Turn your LLMs into autonomous code optimizers that discover breakthrough algorithms

GitHub stars PyPI version PyPI downloads License

🚀 Quick StartExamplesSystem MessagesDiscussions

From random search to state-of-the-art: Watch your code evolve in real-time


Why OpenEvolve?

Autonomous Discovery

LLMs don't just optimize—they discover entirely new algorithms. No human guidance needed.

Proven Results

2-3x speedups on real hardware. State-of-the-art circle packing. Breakthrough optimizations.

Research Grade

Full reproducibility, extensive evaluation pipelines, and scientific rigor built-in.
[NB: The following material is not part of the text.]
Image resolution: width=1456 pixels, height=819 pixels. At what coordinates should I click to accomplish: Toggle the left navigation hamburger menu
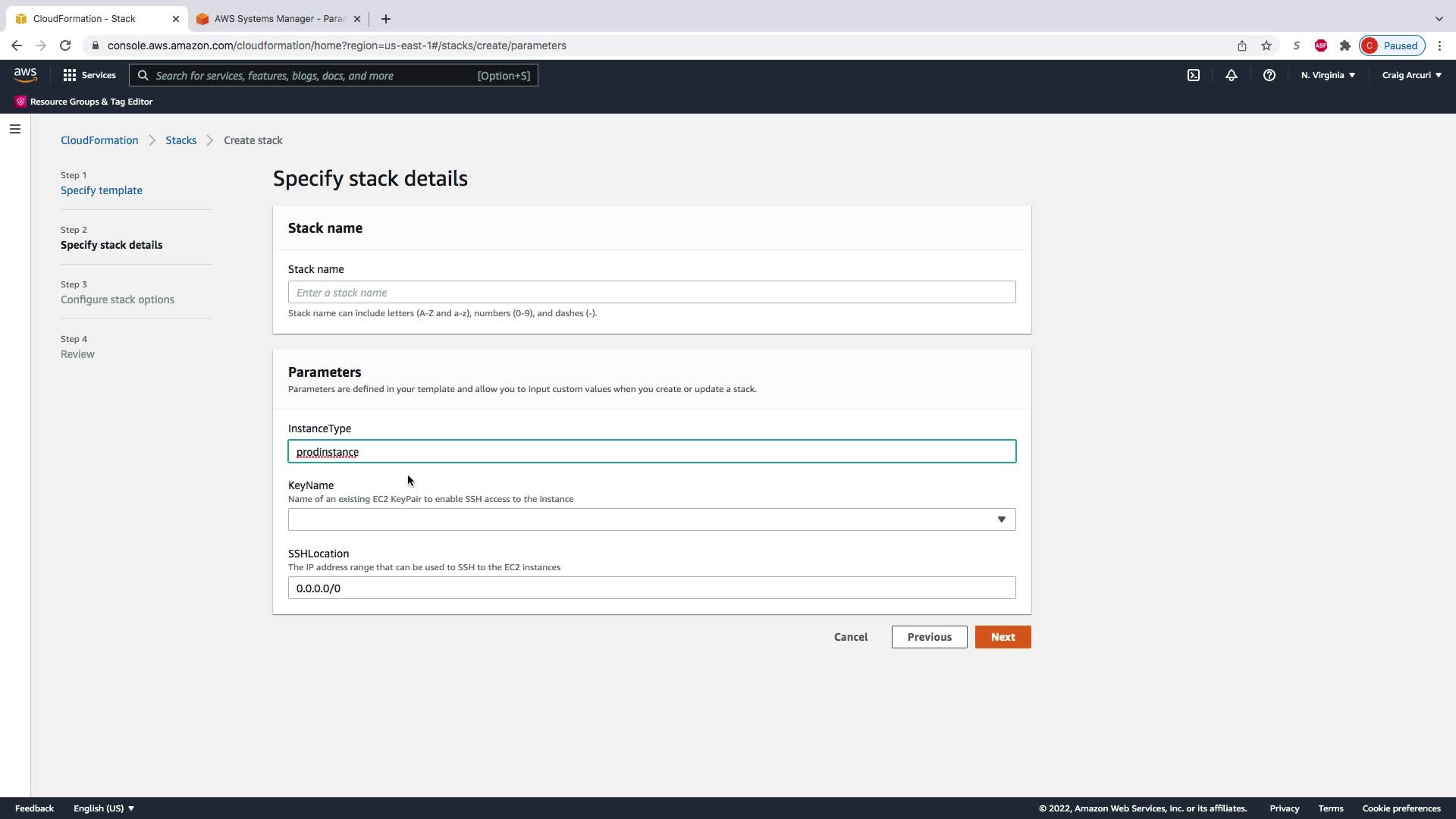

OpenEvolve vs Manual Optimization:

Aspect Manual Optimization OpenEvolve
Time to Solution Days to weeks Hours
Exploration Breadth Limited by human creativity Unlimited LLM creativity
Reproducibility Hard to replicate Fully deterministic
Multi-objective Complex tradeoffs Automatic Pareto optimization
Scaling Doesn't scale Parallel evolution across islands

Proven Achievements

Domain Achievement Example
GPU Optimization Hardware-optimized kernel discovery MLX Metal Kernels
Mathematical State-of-the-art circle packing (n=26) Circle Packing
Algorithm Design Adaptive sorting algorithms Rust Adaptive Sort
Scientific Computing Automated filter design Signal Processing
Multi-Language Python, Rust, R, Metal shaders All Examples

🚀 Quick Start

Get from zero to evolving code in 30 seconds:

# Install OpenEvolve
pip install openevolve

# The example uses Google Gemini by default (free tier available)
# Get your API key from: https://aistudio.google.com/apikey
export OPENAI_API_KEY="your-gemini-api-key"  # Yes, use OPENAI_API_KEY env var

# Run your first evolution!
python openevolve-run.py examples/function_minimization/initial_program.py \
  examples/function_minimization/evaluator.py \
  --config examples/function_minimization/config.yaml \
  --iterations 50

Note: The example config uses Gemini by default, but you can use any OpenAI-compatible provider by modifying the config.yaml. See the configs for full configuration options.

Library Usage

OpenEvolve can be used as a library without any external files:

from openevolve import run_evolution, evolve_function

# Evolution with inline code (no files needed!)
result = run_evolution(
    initial_program='''
    def fibonacci(n):
        if n <= 1: return n
        return fibonacci(n-1) + fibonacci(n-2)
    ''',
    evaluator=lambda path: {"score": benchmark_fib(path)},
    iterations=100
)

# Evolve Python functions directly
def bubble_sort(arr):
    for i in range(len(arr)):
        for j in range(len(arr)-1):
            if arr[j] > arr[j+1]:
                arr[j], arr[j+1] = arr[j+1], arr[j] 
    return arr

result = evolve_function(
    bubble_sort,
    test_cases=[([3,1,2], [1,2,3]), ([5,2,8], [2,5,8])],
    iterations=50
)
print(f"Evolved sorting algorithm: {result.best_code}")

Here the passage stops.